Osborne-Way picked up a telephone and shouted, ‘Tremlett!’ into the mouthpiece.

In about thirty seconds a lance-corporal appeared at the door. He had a black patch over one eye.

‘Tremlett, this is Lieutenant Rief. Take him to Room 205.’ Then to Lysander he said, ‘Tremlett will fetch you any files or documents you need, any person you wish to interview and will provide you with tea and biscuits. Good day.’ He opened a drawer on his desk and began removing papers. The meeting was clearly over. Lysander followed Tremlett back along the wide passageway, taking two right-angled turns as they made for Room 205.

‘Good to have you aboard, sir,’ Tremlett said, turning and giving him a lopsided smile, the portion of his face below the patch not moving.
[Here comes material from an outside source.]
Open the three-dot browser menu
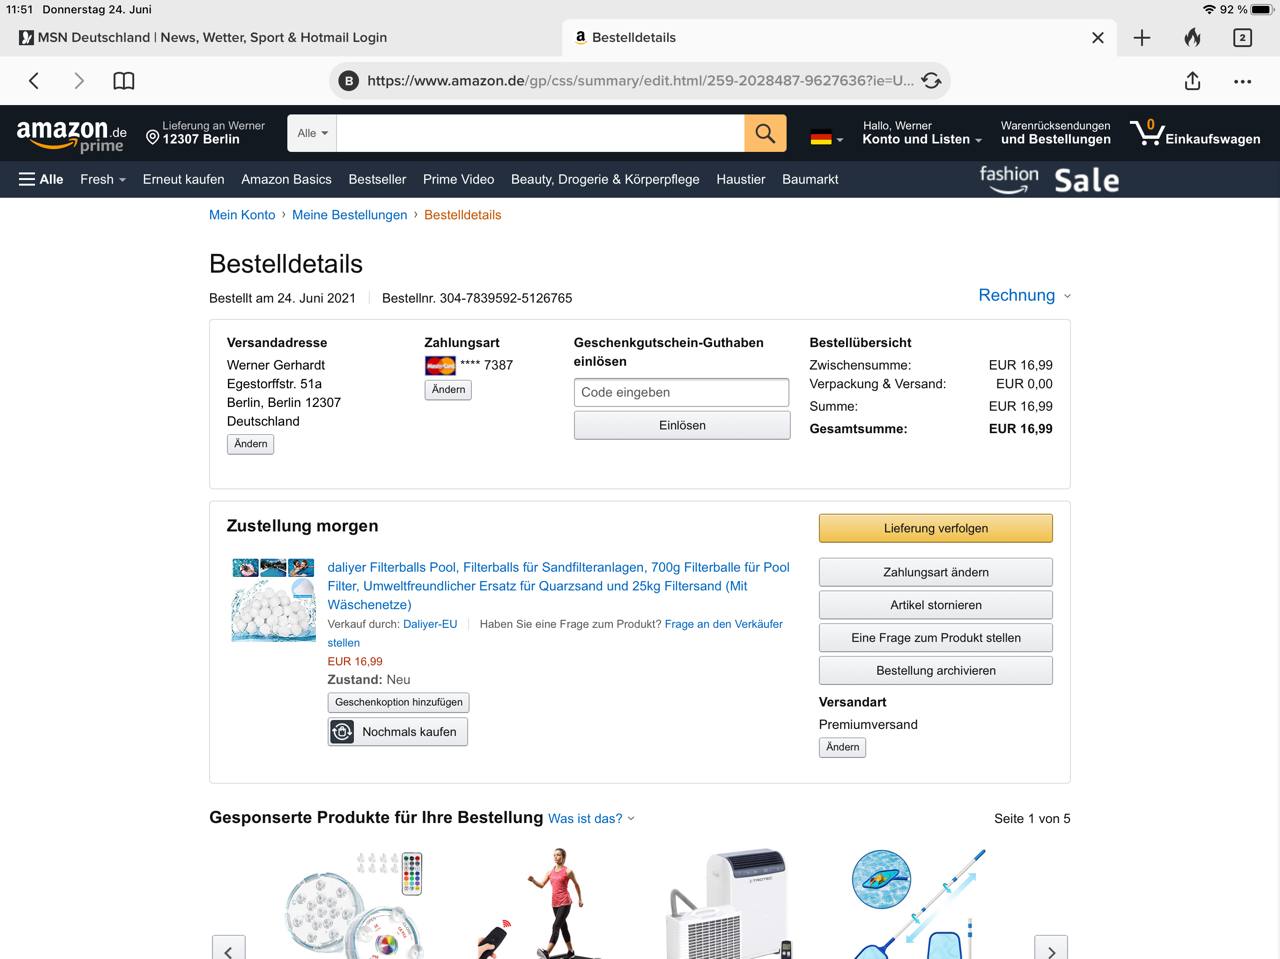Screen dimensions: 1280x959 (1242, 81)
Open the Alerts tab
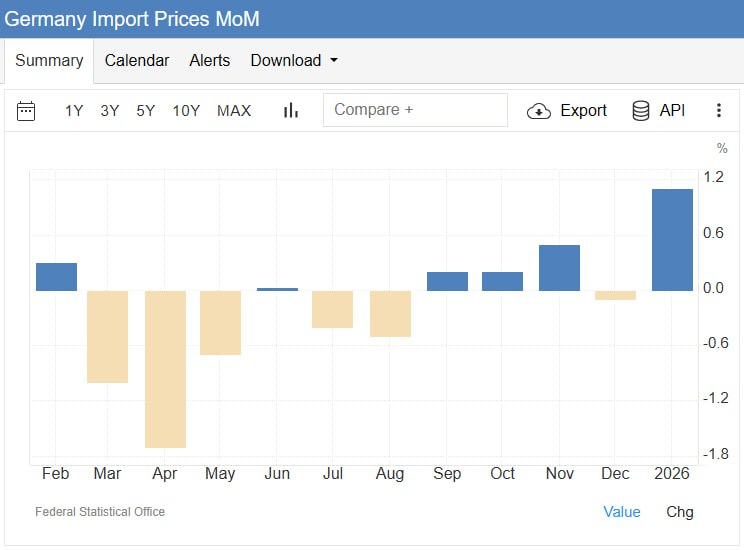 coord(210,61)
He was a young man in his early twenties, with a London accent. ‘I’m on extension 11. Give me a tinkle whenever you need me. Here we are, sir.’

He opened the door to Room 205. It was a windowless box with a dirty skylight. Here was a table, two wooden chairs and a very old filing cabinet. On the table was a telephone. It was not a room one would want to spend many hours in, Lysander thought.
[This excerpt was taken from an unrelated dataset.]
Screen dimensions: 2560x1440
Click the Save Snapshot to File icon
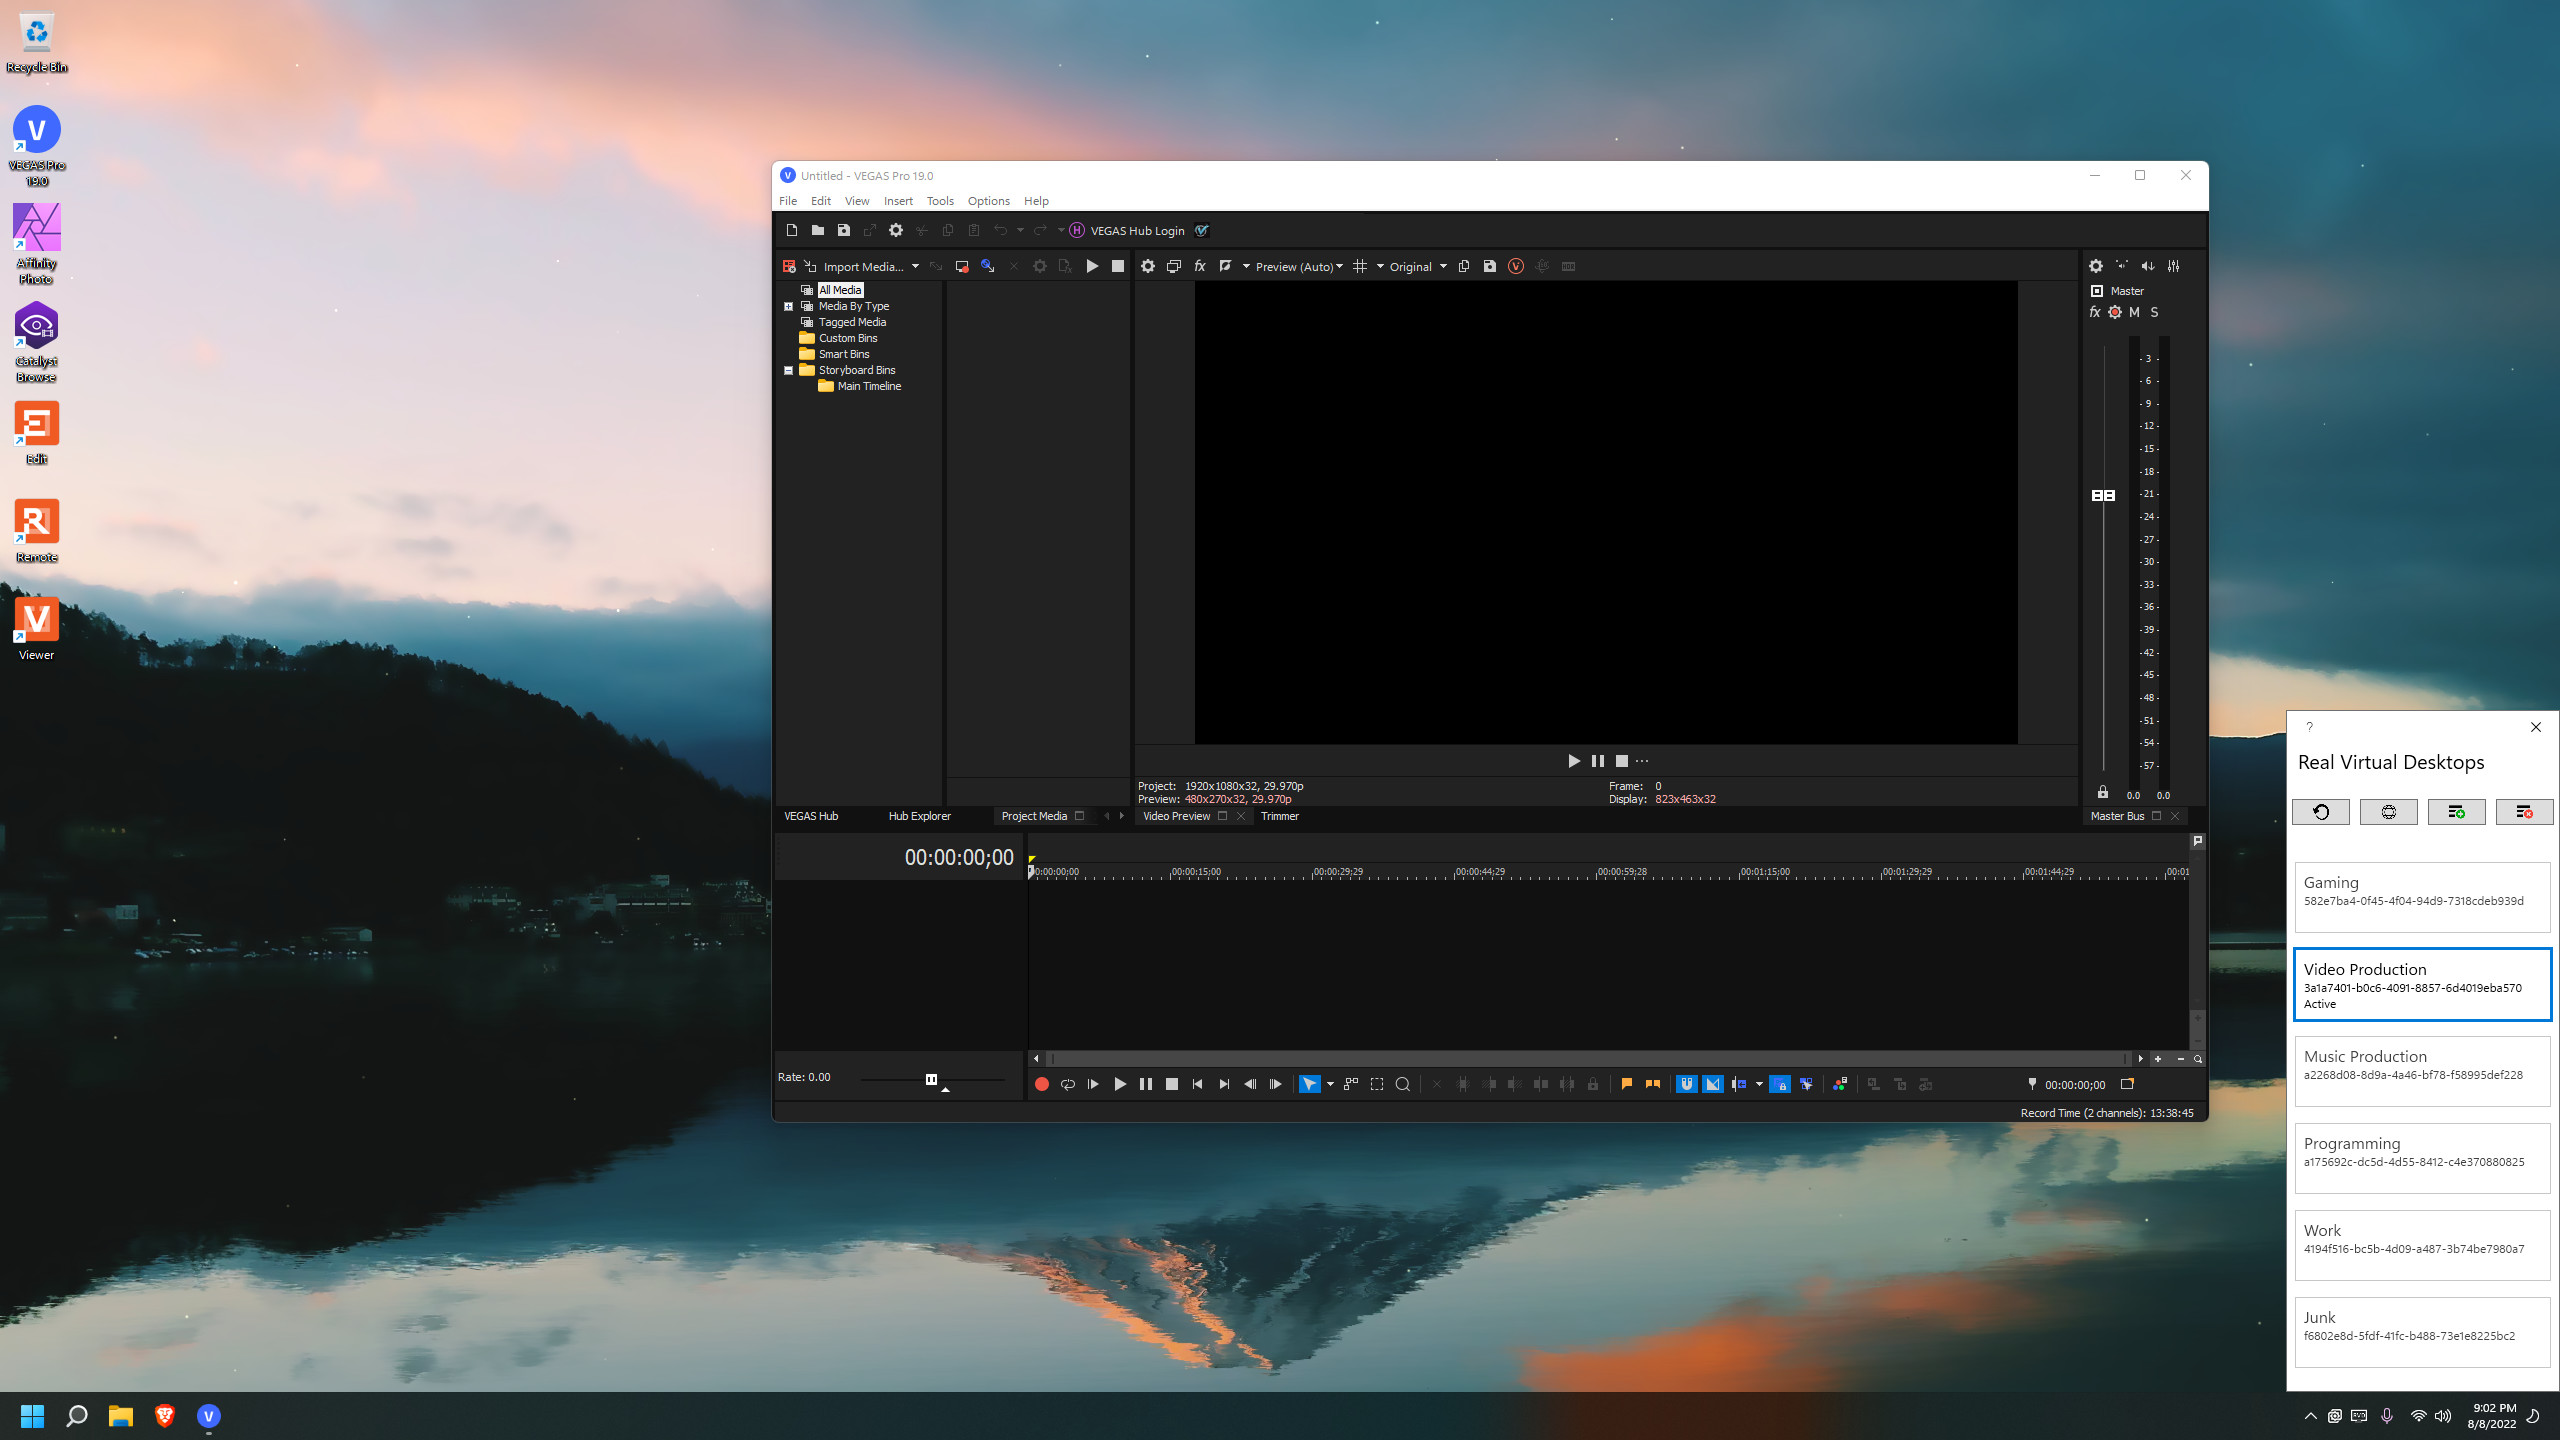click(1490, 266)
‘What’s that curious smell?’ he asked.

‘Disinfectant, sir. Colonel Osborne-Way thought we should give the place a good swab-out before you arrived.’

He told Tremlett to bring him Osborne-Way’s list as soon as possible, sat down and lit a cigarette. His eyes were already stinging slightly from the astringency of the disinfectant. The battle lines had been drawn – the Director of Movements had made a pre-emptive strike.